Pixel coordinate grounding data ::
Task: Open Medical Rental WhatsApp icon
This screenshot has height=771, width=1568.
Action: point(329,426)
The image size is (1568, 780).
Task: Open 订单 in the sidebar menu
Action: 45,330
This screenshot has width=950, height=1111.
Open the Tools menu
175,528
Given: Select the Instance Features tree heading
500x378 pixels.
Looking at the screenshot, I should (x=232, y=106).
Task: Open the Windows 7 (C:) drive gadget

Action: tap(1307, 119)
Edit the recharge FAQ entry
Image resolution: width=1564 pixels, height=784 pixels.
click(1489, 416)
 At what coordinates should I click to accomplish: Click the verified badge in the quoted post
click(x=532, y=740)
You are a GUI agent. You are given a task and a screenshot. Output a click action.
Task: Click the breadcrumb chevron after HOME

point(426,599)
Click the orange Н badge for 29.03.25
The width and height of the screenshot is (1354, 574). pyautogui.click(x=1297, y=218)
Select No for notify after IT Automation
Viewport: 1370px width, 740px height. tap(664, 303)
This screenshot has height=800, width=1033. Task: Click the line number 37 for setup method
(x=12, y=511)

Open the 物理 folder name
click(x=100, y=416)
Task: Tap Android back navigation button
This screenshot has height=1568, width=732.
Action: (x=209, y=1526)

Task goal :: There is a line with "This screenshot has height=771, width=1568." and a line with "Task: Tap Android back navigation button" above. Copy exactly those two lines and all lines between them, with nothing else.

Reply to the task ::
This screenshot has height=771, width=1568.
Action: point(329,426)
The image size is (1568, 780).
Task: Open 订单 in the sidebar menu
Action: 45,330
This screenshot has width=950, height=1111.
Open the Tools menu
175,528
Given: Select the Instance Features tree heading
500x378 pixels.
Looking at the screenshot, I should (x=232, y=106).
Task: Open the Windows 7 (C:) drive gadget

Action: tap(1307, 119)
Edit the recharge FAQ entry
Image resolution: width=1564 pixels, height=784 pixels.
click(1489, 416)
 At what coordinates should I click to accomplish: Click the verified badge in the quoted post
click(x=532, y=740)
You are a GUI agent. You are given a task and a screenshot. Output a click action.
Task: Click the breadcrumb chevron after HOME

point(426,599)
Click the orange Н badge for 29.03.25
The width and height of the screenshot is (1354, 574). pyautogui.click(x=1297, y=218)
Select No for notify after IT Automation
Viewport: 1370px width, 740px height. tap(664, 303)
This screenshot has height=800, width=1033. Task: Click the line number 37 for setup method
(x=12, y=511)

Open the 物理 folder name
click(x=100, y=416)
Task: Tap Android back navigation button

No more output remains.